Many thought that Gaza and the West Bank were inseparable entities until Hamas' bloody takeover of Gaza in summer 2007 undermined that promise. The movement's 18-month rule has been marred by lawlessness, extrajudicial public killings, and gang warfare reminiscent of Somalia.
 
Time magazine reported on the violence that followed the takeover, observing that "[g]angs have tossed enemies alive off 15-story buildings, shot one another's children and burst into hospitals to finish off wounded foes lying helplessly in bed." Recently, Taghreed El-Khodary of The New York Times reported that militants in civilian clothing had again resorted to killing wounded former inmates of Gaza's central jail who were accused of collaboration with Israel.
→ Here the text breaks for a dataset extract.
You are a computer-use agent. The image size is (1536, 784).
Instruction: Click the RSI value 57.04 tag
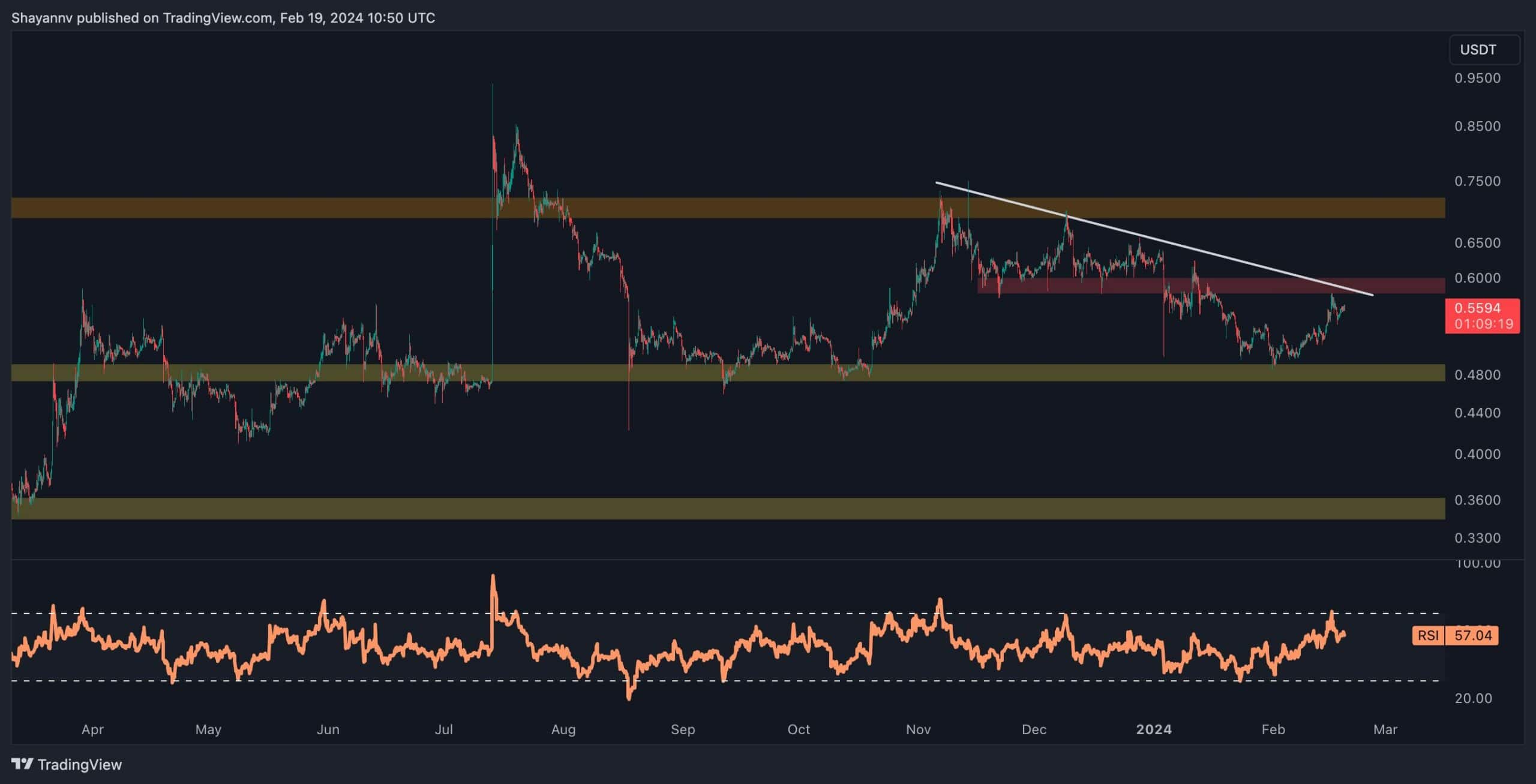pyautogui.click(x=1472, y=635)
These alleged collaborators were executed in public even though Palestinian human rights groups repeatedly claimed that "most of these people are completely innocent." Hamas seemed to be either unable or unwilling to stop these extrajudicial executions. 
 
On the first anniversary of Hamas' takeover of Gaza, reporters from The Christian Science Monitor found a lack of medicines in hospitals, as well as a lack of clean drinking water in the territory and raw sewage streaming into the sea. And this wasn't because Hamas' dignity prevented it from meeting with the enemy. Hamas' propaganda machine around the Arab world mysteriously failed to report on meetings between some of its members and Israeli representatives. For example, according to the BBC, in early 2006 the Hamas-affiliated acting mayor of the West Bank town of Qalqilya met for 90 minutes with an official from the Israeli state electricity company in order to sort out the town's electricity needs. The Palestinian official, Hashem Masri, told the station: "It was civil, without any problem between him and I."
 
By any standards Hamas has failed. It has failed in peace, it has failed in governance, and it is failing in war. In addition to Hamas' ambiguous political agenda, the movement's goal seems to be resistance for the sake of resistance, where it is the journey that ends up being the destination. It is time for Khaled Meshaal to step down before he causes even more damage to the Palestinian cause. He must allow more competent leaders to emerge.
 
Sultan Al-Qassemi is a Sharjah-based businessman, graduate of the American University of Paris and founder of Barjeel Securities in Dubai. He wrote this commentary for THE DAILY STAR.